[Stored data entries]
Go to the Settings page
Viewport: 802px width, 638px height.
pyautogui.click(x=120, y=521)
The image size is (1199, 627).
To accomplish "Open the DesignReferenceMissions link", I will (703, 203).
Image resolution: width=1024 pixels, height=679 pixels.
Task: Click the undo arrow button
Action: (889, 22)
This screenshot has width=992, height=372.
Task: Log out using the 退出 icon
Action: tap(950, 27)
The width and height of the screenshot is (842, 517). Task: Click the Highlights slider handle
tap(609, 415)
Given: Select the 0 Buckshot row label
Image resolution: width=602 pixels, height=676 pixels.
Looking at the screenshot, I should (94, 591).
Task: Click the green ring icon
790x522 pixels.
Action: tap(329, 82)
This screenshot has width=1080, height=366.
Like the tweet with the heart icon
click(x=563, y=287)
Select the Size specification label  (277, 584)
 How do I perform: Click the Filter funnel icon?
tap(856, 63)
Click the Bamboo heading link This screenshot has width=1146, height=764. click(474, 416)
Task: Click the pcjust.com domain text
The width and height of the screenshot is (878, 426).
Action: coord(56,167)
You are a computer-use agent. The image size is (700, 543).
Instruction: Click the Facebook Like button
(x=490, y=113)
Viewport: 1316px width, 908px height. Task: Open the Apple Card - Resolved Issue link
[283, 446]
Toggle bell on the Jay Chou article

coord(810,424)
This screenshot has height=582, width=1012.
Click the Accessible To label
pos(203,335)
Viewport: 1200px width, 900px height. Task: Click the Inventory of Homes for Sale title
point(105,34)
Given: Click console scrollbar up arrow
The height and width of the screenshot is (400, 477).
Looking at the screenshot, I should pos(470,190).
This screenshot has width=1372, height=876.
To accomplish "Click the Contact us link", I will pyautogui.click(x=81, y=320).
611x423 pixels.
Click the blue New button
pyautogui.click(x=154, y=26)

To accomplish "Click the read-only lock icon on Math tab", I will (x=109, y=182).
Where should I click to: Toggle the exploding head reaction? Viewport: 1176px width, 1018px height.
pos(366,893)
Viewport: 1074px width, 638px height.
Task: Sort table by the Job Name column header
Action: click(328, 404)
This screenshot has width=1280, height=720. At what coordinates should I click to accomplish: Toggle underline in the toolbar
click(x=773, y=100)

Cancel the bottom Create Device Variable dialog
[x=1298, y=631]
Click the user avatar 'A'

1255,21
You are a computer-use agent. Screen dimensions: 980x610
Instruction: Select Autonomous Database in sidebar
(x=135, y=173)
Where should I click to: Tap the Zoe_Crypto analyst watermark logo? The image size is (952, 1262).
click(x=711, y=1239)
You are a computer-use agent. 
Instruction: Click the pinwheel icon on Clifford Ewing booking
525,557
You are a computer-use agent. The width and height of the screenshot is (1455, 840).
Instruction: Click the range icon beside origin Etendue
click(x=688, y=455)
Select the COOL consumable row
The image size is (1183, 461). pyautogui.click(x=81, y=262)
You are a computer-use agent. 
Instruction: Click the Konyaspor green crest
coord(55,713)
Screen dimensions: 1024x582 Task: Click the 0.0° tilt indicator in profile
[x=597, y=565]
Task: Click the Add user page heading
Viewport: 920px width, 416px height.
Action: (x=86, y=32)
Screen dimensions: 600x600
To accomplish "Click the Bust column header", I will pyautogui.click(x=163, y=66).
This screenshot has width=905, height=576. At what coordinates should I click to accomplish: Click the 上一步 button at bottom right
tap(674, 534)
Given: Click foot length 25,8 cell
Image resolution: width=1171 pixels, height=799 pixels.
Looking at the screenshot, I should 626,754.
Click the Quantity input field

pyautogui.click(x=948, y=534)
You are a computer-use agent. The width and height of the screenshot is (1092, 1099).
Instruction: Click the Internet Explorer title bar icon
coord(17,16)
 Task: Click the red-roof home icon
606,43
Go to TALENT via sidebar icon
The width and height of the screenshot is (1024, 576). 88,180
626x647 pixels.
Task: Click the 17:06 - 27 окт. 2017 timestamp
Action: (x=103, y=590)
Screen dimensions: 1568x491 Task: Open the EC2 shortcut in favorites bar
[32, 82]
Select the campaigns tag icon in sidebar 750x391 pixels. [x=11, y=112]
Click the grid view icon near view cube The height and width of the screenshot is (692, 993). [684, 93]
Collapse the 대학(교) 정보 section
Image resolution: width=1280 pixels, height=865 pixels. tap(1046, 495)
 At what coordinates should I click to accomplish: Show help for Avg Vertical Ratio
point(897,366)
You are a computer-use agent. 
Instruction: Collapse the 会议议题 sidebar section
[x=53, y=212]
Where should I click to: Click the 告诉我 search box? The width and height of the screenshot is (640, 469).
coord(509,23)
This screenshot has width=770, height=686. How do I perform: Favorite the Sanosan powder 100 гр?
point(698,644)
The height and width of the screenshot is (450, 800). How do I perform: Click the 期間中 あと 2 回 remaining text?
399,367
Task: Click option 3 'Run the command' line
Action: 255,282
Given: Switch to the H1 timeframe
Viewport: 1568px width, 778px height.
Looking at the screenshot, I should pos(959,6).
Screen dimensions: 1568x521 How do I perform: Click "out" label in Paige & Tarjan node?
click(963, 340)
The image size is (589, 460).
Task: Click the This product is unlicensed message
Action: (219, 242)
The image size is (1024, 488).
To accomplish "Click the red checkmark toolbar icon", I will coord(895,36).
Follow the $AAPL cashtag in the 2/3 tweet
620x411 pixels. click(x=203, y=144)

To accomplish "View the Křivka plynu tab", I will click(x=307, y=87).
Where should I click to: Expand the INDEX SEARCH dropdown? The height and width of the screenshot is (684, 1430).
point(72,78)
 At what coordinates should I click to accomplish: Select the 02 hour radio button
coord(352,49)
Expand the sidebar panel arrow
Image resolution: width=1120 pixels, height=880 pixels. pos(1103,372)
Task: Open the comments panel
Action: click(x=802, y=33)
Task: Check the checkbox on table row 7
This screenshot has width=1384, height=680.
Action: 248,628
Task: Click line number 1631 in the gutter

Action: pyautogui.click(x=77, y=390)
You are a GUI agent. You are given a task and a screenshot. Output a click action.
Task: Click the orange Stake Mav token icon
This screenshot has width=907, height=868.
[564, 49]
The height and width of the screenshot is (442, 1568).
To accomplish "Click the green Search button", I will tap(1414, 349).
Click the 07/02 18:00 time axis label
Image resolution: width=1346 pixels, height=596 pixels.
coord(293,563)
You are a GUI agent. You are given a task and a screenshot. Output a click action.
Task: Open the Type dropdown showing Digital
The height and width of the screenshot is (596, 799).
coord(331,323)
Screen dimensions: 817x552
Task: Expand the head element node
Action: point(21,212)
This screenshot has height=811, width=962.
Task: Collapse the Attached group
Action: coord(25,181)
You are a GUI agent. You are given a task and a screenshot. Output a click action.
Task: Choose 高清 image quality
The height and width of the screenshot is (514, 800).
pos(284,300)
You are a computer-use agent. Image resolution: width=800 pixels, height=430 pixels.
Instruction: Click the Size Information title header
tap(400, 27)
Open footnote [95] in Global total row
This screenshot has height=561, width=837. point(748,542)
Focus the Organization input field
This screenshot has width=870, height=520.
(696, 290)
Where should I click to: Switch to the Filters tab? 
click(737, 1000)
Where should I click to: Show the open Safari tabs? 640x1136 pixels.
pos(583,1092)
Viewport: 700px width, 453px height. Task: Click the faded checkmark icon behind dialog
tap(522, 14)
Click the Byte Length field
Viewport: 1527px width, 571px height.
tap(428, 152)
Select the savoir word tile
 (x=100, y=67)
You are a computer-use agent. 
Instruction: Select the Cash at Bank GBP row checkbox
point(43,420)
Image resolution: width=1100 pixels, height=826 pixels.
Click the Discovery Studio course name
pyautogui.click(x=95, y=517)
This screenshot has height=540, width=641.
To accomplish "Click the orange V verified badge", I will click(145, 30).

TASK PROMPT
Search the entries for the word "heading" and copy every line that holds it.

RESPONSE
Click the Bamboo heading link This screenshot has width=1146, height=764. click(474, 416)
Task: Click the Add user page heading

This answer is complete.